Who was Daniel Lester? I honestly don’t know. From the report in the paper, he was not a person known for being responsible… not responsible for himself, or for the rights of others. Anger swells up from within me. How could he have been so irresponsible that he got behind the wheel of his car, drunk and impaired by drugs? How could he run another person down and not stop to render aid? How could he continue on his way before crashing into another person’s house?
Anger is not an emotion commonly felt at this time of year, but it is anger that I feel today. Responsibility is what we all owe to each other. Responsibility was what guided Dick Morrow’s decisions throughout his life.
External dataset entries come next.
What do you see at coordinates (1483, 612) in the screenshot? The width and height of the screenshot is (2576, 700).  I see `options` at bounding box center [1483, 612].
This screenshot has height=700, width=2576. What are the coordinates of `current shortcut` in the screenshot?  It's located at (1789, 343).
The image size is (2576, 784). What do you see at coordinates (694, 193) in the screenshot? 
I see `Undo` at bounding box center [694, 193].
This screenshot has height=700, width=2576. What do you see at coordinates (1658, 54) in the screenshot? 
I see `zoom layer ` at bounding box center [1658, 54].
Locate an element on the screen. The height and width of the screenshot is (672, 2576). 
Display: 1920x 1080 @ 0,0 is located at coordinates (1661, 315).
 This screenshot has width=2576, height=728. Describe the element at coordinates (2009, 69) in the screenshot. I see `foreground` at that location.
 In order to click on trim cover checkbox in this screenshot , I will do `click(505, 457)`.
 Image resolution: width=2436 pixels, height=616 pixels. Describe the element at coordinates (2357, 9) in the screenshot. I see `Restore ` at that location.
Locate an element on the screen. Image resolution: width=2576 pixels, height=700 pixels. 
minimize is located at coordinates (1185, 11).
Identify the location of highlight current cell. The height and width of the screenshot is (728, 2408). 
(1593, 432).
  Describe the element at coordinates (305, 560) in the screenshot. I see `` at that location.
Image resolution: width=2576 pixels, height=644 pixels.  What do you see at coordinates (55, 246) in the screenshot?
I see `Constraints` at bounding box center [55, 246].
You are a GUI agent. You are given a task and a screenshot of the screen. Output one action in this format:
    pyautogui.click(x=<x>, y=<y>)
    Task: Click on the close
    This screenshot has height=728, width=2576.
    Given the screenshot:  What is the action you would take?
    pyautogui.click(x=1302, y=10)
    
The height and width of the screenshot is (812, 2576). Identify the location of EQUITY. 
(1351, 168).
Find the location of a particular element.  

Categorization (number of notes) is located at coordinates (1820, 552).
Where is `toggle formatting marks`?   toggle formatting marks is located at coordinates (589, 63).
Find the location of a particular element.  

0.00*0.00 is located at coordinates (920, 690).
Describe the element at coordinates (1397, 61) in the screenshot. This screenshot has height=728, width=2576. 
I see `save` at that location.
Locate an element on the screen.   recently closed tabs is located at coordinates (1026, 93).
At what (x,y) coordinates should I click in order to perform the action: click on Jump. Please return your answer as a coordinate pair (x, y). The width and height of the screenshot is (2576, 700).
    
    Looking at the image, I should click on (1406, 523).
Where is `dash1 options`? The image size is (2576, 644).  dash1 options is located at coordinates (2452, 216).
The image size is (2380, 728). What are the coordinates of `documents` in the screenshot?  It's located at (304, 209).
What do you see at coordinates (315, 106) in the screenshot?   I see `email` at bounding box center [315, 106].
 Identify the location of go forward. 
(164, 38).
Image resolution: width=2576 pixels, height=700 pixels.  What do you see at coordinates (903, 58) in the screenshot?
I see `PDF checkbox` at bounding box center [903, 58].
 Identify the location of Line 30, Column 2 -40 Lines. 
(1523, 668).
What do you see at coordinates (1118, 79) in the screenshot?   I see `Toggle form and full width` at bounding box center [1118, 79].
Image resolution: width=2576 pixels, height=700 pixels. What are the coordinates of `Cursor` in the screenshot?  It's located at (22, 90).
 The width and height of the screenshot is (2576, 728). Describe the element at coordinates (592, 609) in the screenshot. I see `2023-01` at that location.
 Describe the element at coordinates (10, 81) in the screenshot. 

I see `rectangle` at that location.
I am angry today at all those who refused to be responsible that night – the one who chose to drive impaired, the one who left another human being dying on a cold winter road, anyone who was with Daniel Lester that night and who didn’t stop him from setting out on his deadly travels. I am angry because there are families tonight who must live with the aftermath of one man’s irresponsibility. I am angry at a culture that sees alcohol and drug use as a simple right, a personal matter.
What do I do with this anger? I honestly don’t know. I must of course pledge to take responsibility for my own actions everyday, but Dick’s model of responsibility to others is also a take-away from this tragedy. Responsibility as a neighbor and citizen must certainly play a role; it is simply not enough to shrug and say, “What can one person do?” One person could have saved Dick Morrow’s life.